Réponſe de la vicomteſſe de Con-fendu & de ſes adhérentes à l’intervention de la ſecte anandrine.

Avec tout l’eſprit qu’on ſuppoſe à mademoiſelle Raucour, avec toute la pénétration dont elle eſt réellement douée, on eſt forcé de convenir que ſes lumieres ſont quelquefois en défaut ; elle vient d’en donner une preuve non équivoque dans ſon diſcours à ſes compagnes pour les engager à prendre fait & cauſe contre nous, ſur un rapport que rien ne pouvoit lui faire regarder comme authentique.

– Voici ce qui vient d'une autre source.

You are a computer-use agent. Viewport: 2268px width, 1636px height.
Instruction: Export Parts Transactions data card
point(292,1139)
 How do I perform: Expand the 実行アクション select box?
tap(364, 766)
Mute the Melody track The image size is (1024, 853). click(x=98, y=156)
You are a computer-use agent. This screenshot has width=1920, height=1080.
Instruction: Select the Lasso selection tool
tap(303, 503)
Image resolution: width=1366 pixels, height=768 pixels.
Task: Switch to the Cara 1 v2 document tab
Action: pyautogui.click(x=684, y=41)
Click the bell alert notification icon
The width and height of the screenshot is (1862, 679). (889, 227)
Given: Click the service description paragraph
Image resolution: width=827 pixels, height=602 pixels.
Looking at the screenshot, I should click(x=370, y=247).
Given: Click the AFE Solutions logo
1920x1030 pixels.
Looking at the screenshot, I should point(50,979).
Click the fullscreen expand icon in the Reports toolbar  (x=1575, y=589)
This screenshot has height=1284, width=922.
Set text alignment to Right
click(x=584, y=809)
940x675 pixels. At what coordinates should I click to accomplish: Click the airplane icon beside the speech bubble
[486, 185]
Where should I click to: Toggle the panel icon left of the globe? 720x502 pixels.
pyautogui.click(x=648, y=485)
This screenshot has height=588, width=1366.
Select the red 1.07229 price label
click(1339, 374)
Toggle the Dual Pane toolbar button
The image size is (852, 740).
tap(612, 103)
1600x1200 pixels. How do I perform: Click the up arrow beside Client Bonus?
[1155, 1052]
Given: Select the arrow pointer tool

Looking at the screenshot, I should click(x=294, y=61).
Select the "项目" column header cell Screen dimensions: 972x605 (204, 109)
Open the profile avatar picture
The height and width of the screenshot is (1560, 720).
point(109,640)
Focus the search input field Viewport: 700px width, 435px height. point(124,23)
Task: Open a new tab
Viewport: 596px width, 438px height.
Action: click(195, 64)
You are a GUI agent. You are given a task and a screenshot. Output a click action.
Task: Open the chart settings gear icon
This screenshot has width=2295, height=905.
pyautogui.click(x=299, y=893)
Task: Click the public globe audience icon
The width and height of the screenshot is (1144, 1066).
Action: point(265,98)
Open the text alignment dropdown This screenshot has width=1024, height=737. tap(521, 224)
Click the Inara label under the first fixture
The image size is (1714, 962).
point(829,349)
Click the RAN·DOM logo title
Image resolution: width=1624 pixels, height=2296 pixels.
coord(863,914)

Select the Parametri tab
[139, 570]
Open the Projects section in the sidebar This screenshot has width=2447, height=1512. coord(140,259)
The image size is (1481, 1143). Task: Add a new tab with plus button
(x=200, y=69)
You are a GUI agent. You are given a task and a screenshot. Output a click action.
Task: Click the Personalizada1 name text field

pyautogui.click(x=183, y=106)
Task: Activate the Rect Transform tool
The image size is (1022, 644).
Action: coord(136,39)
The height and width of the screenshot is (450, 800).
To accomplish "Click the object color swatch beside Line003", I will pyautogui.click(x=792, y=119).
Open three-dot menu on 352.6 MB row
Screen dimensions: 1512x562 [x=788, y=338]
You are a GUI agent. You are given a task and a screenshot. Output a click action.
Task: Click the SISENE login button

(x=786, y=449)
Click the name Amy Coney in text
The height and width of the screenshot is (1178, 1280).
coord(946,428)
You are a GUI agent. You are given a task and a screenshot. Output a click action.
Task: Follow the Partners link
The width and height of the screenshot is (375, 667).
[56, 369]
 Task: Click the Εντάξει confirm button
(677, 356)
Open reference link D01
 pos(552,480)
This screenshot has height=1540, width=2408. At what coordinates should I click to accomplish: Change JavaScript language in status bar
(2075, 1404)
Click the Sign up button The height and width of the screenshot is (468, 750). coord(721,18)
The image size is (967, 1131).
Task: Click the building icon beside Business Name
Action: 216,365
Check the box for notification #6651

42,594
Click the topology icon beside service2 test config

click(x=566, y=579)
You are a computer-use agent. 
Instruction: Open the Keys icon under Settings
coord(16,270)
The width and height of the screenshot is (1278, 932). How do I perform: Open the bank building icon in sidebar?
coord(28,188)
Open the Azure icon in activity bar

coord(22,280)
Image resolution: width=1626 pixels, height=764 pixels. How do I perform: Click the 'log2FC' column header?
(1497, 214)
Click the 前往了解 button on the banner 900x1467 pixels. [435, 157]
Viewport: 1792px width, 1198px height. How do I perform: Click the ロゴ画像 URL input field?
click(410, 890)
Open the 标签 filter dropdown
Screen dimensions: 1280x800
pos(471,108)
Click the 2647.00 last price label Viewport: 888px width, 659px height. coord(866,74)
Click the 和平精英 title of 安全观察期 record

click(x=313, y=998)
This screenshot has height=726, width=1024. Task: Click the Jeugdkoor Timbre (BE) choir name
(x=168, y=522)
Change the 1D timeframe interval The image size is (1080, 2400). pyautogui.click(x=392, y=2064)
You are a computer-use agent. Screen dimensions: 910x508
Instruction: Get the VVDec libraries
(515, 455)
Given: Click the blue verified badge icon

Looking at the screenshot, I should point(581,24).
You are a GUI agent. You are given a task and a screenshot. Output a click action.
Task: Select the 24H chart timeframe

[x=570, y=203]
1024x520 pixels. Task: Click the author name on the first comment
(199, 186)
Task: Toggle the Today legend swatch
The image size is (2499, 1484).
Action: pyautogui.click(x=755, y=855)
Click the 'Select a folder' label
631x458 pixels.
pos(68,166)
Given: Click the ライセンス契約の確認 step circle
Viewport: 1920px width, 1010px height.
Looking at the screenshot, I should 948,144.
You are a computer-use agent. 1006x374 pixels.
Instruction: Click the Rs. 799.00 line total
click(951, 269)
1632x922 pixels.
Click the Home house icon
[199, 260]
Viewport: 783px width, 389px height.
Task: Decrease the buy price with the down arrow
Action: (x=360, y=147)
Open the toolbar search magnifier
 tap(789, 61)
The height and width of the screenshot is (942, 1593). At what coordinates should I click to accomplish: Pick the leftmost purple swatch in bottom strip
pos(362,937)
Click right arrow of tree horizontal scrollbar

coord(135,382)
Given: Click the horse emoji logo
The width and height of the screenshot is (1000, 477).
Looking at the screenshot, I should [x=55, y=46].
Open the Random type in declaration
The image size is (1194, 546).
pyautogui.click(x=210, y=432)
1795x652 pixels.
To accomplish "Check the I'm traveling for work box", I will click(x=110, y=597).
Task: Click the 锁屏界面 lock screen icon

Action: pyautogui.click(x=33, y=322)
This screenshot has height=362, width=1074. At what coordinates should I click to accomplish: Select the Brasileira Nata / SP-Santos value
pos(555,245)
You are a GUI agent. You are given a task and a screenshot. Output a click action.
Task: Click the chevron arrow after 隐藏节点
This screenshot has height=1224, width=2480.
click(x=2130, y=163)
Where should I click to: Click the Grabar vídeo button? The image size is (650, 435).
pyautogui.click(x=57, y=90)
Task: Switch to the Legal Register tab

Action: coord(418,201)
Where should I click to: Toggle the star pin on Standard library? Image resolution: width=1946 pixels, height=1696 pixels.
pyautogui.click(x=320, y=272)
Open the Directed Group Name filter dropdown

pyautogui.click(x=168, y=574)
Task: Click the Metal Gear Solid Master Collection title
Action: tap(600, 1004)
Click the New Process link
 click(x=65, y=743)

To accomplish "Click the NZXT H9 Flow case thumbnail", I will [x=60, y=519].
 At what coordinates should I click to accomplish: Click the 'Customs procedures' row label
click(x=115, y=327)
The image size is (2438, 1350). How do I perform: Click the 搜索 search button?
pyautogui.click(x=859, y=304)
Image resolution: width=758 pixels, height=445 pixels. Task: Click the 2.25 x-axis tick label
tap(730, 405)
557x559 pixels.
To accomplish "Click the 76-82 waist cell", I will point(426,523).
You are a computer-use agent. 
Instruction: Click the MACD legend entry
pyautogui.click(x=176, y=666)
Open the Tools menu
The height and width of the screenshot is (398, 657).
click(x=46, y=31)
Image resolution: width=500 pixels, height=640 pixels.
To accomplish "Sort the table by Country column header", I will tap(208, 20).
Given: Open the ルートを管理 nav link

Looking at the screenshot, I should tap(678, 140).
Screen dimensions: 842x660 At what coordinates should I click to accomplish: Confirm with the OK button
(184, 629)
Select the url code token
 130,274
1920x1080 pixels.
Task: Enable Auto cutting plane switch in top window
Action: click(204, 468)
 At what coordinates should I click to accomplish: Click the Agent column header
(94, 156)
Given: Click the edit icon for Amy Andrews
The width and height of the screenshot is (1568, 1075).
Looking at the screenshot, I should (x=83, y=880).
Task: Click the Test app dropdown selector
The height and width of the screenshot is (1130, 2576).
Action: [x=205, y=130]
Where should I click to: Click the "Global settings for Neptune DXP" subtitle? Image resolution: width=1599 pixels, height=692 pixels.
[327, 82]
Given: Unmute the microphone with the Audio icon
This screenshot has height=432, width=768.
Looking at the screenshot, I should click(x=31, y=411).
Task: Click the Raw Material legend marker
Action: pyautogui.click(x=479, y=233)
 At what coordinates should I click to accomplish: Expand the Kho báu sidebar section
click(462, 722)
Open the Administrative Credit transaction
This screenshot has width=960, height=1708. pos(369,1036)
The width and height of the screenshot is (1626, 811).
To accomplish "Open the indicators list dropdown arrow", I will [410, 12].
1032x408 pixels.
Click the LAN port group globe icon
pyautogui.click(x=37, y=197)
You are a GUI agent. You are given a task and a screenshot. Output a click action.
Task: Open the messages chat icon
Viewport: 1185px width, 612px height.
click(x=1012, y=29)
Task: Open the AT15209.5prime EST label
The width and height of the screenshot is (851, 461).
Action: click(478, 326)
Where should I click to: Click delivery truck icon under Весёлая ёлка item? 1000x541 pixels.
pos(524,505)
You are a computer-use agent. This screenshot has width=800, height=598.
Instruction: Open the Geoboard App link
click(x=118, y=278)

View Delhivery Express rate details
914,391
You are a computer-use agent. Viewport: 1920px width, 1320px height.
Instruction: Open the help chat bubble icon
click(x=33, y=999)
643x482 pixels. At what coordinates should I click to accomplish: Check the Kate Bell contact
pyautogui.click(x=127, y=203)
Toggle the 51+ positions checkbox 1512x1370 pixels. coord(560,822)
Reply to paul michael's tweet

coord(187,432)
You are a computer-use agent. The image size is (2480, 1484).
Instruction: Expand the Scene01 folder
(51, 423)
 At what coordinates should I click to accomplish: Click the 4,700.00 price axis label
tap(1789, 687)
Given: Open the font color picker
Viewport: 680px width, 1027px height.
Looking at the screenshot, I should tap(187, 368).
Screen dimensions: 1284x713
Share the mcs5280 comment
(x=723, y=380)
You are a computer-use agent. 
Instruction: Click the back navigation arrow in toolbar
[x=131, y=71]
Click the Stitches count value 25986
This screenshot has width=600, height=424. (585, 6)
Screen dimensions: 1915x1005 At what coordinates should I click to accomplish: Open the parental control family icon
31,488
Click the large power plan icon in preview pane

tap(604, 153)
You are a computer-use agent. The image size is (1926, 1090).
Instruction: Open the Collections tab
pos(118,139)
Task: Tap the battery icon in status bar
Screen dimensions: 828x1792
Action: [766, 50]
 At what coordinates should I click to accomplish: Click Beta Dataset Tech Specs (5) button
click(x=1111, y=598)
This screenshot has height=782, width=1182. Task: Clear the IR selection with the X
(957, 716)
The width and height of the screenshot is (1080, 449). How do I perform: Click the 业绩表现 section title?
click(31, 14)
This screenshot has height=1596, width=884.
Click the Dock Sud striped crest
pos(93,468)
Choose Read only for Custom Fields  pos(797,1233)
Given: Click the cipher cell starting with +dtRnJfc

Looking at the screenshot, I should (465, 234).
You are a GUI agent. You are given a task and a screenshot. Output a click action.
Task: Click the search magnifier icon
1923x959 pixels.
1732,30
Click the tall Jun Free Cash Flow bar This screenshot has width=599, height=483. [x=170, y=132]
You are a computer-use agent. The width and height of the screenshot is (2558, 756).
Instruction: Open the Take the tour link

Soit maladreſſe, ſoit éclipſe d’eſprit, ſoit défaut de meilleurs moyens, mademoiſelle Raucour, fronde impitoyablement les opérations de l’auguſte aſſemblée nationale ; préſente, ſous un aſpect odieux & terrible, tous les évènemens que la révolution a produits ; & voue au mépris & à l’exécration la brave garde nationale dont le courage & la vigilance ſont le plus ferme ſoutien de la liberté publique. Dans la fange de la diſſolution où elle croupit, elle oſe porter un œil profane ſur l’heureuſe conſtitution qui faît la joie des bons citoyens ; ſa bouche impure oſe diſtiler le poiſon de l’envie ſur tout ce que le patriotiſme a de plus reſpectable parmi les Français ; accoutumée à vivre avec les ſuppôts de l’ariſtocratie, elle en a pris les idées, accoutumée à branler, à ſuccer leurs vits, elle en a avalé les principes avec le foutre. Ce n’eſt pas pour en venir à ce qu’elle appelle ſon objet principal, que la demoiſelle Raucour étale ſes ſentimens ſur la révolution, c’eſt qu’elle eſt réellement ariſtocrate elle-même, c’eſt qu’elle voudroit faire adopter ſa façon de penſer à ſes compagnes, dans la folle eſpérance, peut-être, de faire quelqu’impreſſion dans le public ; mais elles comptent pour ſi peu de choſe dans le monde, qu’on n’a rien à craindre de leur part.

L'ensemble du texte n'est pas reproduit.